Все согласны, что показателем существования наземных экосистем может служить почва, т.к. процесс почвообразования идет только на суше, а ископаемые почвы (палеопочвы) хорошо отличаются по структуре от любых типов донных отложений. Самые древние палеопочвы найдены в глубоком докембрии – в раннем протерозое; в одной из них, имеющей возраст 2, 4 млрд. лет. С. Кемпбелл обнаружил несомненные следы жизнедеятельности фотосинтезирующих организмов. А также недавно обнаружены остатки цианобактериальных построек в протерозойских карстовых полостях: процессы карстования – образование котловин и пещер в водорастворимых осадочных породах (известняки, гипсы) – могут идти только на суше.

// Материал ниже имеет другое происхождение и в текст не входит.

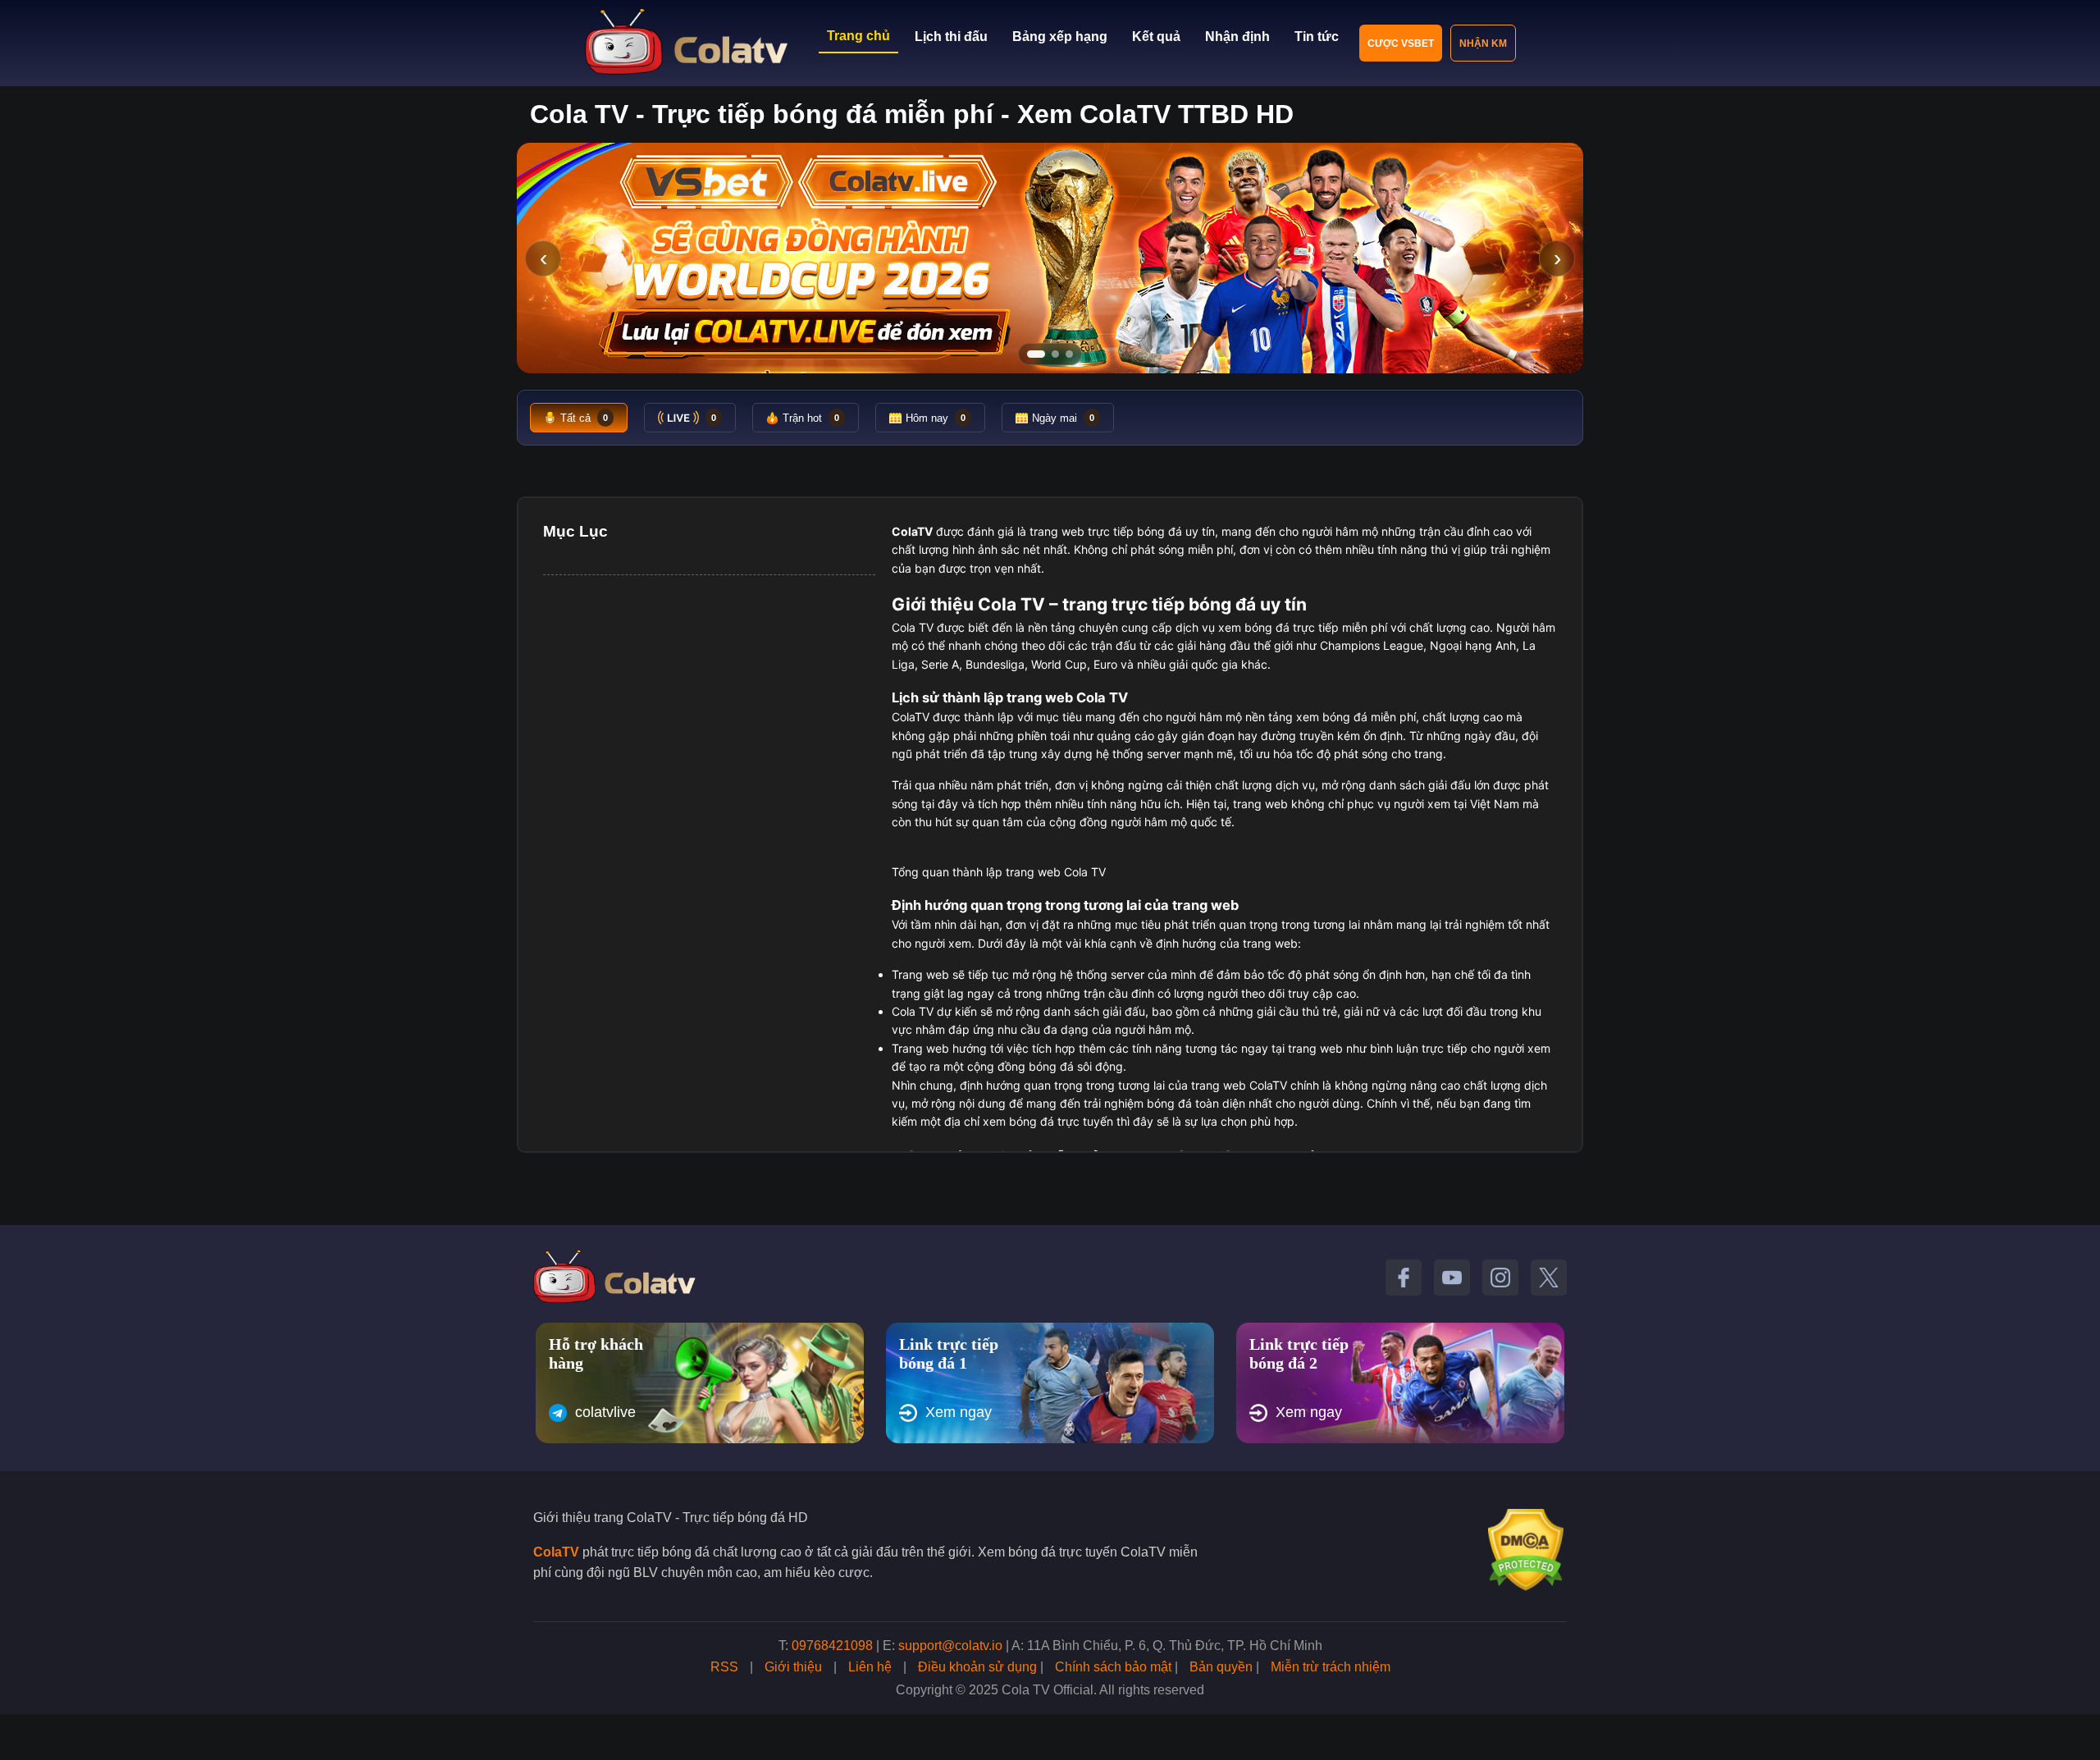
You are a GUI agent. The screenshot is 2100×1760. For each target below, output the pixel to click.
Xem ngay (958, 1412)
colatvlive (605, 1412)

Г. Реталляком было сделано фундаментальное открытие, он обнаружил в ордовикских палеопочвах вертикальные норки, прорытые какими-то достаточно крупными животными, - ученые думают, что это сделано членистоногими или олигохетами (дождевыми червями); в этих почвах нет никаких корней, но есть своеобразные трубчатые тельца. Реталляк интерпретирует их как остатки несосудистых растений и (или) наземных зеленых водорослей; в несколько более поздних, силурийских, палеопочвах найдены копролиты (окаменевшие экскременты) каких-то почвообитающих животных; пищей им служили гифы грибов, составляющие заметную долю вещества копролитов, ученые не исключают, что грибы могли и вторично развиться на органике, содержащейся в копролитах).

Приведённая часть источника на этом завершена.